The problem statement, which captures all that the business has learned through answering the questions in the previous steps, helps to establish a clear understanding on what a viable solution would be and what resources would be required to achieve it.

  1. The problem: What is the problem plaguing the business?
  2. What it affects: Indicate the entities affected by the problem. (This can be a group of stakeholders, businesses or individuals).
  3. Impact: What is the impact or consequence of the problem?
  4. Solution: Include high-level recommendations for solving the problem.

We extracted this framework from the following article, a great supportive read: https://www.isixsigma.com/new-to-six-sigma/getting-started/how-to-write-an-effective-problem-statement/ – a great read!

Example: 

Netflix’s problem statement would probably look something like this:

Problem:  “Going to the video store requires fighting traffic, wandering the aisles, and waiting in long lines just to get a single movie.”

Or this: “Going to the video store is a pain. People don’t like travelling back and forth just to rent a movie and they hate paying late fees even more.”

Solution: “Netflix allows anyone to enjoy thousands of titles streamed directly to their home or delivered to their mailbox.”

 

Our example: 

Problem: “Health problems due to stress caused in our lives are having worrying effects on people’s mental and physical health. For many people, spending time with/in nature helps them to feel less stressed,  more connected, more grounded and can help them to gain clarity. Therefore, people need an easier way to connect with nature even when they are busy, without having to leave their homes.”

Problem statements are a great way to elicit the fundamental reason the business or product or services exist and work as a great tool when you’re trying to pitch what your business is and why it exists.

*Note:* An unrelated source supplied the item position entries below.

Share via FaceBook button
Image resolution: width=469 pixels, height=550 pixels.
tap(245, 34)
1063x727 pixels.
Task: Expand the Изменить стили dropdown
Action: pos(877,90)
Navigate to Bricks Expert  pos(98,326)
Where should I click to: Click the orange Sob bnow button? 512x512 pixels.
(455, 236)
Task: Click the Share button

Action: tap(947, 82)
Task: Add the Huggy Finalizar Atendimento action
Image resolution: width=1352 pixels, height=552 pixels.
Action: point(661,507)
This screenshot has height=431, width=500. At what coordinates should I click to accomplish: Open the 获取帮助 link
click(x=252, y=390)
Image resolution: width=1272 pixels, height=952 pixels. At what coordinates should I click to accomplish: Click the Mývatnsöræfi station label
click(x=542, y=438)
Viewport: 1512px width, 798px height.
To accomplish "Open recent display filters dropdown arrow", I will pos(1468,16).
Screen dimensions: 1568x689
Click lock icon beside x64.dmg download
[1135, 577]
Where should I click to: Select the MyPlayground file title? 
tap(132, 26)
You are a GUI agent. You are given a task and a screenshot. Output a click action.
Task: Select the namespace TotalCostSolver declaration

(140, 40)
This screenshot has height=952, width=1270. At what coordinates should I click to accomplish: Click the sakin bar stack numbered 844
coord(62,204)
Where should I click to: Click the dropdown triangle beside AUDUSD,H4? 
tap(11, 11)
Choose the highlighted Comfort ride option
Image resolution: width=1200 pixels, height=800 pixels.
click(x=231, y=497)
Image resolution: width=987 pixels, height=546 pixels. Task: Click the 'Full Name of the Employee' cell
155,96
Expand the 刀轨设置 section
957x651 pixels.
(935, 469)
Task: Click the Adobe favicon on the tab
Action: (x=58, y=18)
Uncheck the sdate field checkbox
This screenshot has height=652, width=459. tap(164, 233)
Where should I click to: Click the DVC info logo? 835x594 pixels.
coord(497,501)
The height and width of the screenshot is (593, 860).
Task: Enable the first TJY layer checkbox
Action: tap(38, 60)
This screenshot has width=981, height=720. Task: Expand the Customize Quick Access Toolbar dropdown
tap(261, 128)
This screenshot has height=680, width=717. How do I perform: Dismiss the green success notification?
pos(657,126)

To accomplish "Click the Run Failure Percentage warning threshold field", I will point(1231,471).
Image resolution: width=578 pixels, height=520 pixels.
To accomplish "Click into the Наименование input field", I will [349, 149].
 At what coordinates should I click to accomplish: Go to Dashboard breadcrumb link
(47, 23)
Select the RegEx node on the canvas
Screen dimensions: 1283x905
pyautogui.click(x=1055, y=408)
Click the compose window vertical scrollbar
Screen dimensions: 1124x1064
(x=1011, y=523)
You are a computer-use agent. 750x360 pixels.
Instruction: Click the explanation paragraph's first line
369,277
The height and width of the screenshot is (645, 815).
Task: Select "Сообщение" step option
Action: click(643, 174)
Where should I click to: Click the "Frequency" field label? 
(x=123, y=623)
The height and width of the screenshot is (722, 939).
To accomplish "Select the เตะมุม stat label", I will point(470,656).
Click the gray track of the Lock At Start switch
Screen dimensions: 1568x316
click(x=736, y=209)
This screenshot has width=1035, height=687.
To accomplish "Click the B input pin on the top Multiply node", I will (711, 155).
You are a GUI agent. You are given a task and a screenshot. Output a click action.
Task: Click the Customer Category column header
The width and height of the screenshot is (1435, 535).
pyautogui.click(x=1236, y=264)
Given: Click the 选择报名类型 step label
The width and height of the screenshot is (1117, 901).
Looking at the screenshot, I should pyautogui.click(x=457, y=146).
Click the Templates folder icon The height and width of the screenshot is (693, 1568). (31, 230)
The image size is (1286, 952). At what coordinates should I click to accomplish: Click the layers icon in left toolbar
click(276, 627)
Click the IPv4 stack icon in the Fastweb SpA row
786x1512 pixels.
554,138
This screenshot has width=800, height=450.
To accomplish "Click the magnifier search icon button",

Finding a problem to solve is a fundamental step in designing a product, service or overall business solution. Ensuring you have worked with the problem enough to define the absolute minimum viable problem is the challenge. It’s too easy to jump straight to solutions, but if you do this, you’re likely to create solutions that don’t fully align with the actual problem and the products or solutions.

Assessable Focus

The action focus for this lesson is to work your business idea to refine your problem as we’ve discussed here and demonstrated in your live lesson.

Once you’ve done this, reflect on the process by completing your journal questions.